(STUDY TEXT Opens)
Luke Flemmer, chief operating officer, Lab49:

"We now know all each others' business — it's like the feudal village where everyone knew what everyone else was doing. Kids growing up today have no concept of privacy, though the way in which you choose to interact with other humans is a personal choice. We've been railroaded into believing the only way to communicate with others is through social media. As a culture, we have to decide: How do we want to interact with each other?

"But there's a bigger thought here: I think the notion of the individual may have peaked in the late 20th century. The post-enlightenment concept of the individual is mostly a 20th century, Western construct. The Me Generation — all this thinking about, 'who am I? I'm so interesting, I'm so unique.' That narcissism turned a corner with social media."

Sherry Turkle, director, MIT initiative on technology and self:

"We like to say that we grew up with the Internet, thus we think that the Internet is all grown up. But it's not. The problem is that we have not created a privacy culture on the Internet that we can live with. We created the wrong one. What I think about is: What is intimacy without privacy? What is a democracy without privacy? We weren't asking those two questions when this was created and we bequeathed to our children this culture then we shrug, 'they don't care about privacy.'

"I was trained to care about privacy. My grandmother of Eastern European descent used to marvel at the mail. The idea that you were in a country where mail was sacrosanct... that to tamper with the mail was a federal offense, to her, this was one of the great things about being an American. What drives me crazy is that people turn to these babies, these children and say, 'They don't care about privacy.' But it was our responsibility to teach them.

"[Facebook CEO] ]Mark Zuckerberg says privacy is no longer a social norm. When he said that, I tweeted — and I never tweet, that's how angry I was — it may not be relevant for the social network, but it is for intimacy and democracy. Technology makes people stupid. It can blind you to what your underlying values are and need to be. Are we really willing to give away our Constitutional and civil liberties that we fought so hard for? People shed blood for this, to not live in a surveillance society. We looked at the Stasi and said, 'That's not us.' And now we let Apple do it and Google do it? For what?"
(STUDY TEXT Closes)
(SUPPLIED INFORMATION Opens)
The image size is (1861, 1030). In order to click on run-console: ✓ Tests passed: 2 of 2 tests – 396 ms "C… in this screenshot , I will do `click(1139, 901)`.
(SUPPLIED INFORMATION Closes)
→ **THINGS TO DO**:
**a)** Answer these about the privacy text, one line each:
(i) What job title and organization are given for Luke Flemmer?
(ii) What did Sherry Turkle's grandmother use to marvel at?
(iii) Who does Turkle say claims that privacy is no longer a social norm?
**b)** Please translate this sentence from the privacy text into Spanish: "The problem is that we have not created a privacy culture on the Internet that we can live with."
**c)** Return the privacy text word for word from "Luke Flemmer, chief" up to and including "with each other?".
The material isn't needed for anything here.

→ **EXERCISE RESULTS**:
**a)**
(i) Chief operating officer, Lab49
(ii) The mail
(iii) Mark Zuckerberg

**b)** El problema es que no hemos creado en Internet una cultura de la privacidad con la que podamos vivir.

**c)**
Luke Flemmer, chief operating officer, Lab49:

"We now know all each others' business — it's like the feudal village where everyone knew what everyone else was doing. Kids growing up today have no concept of privacy, though the way in which you choose to interact with other humans is a personal choice. We've been railroaded into believing the only way to communicate with others is through social media. As a culture, we have to decide: How do we want to interact with each other?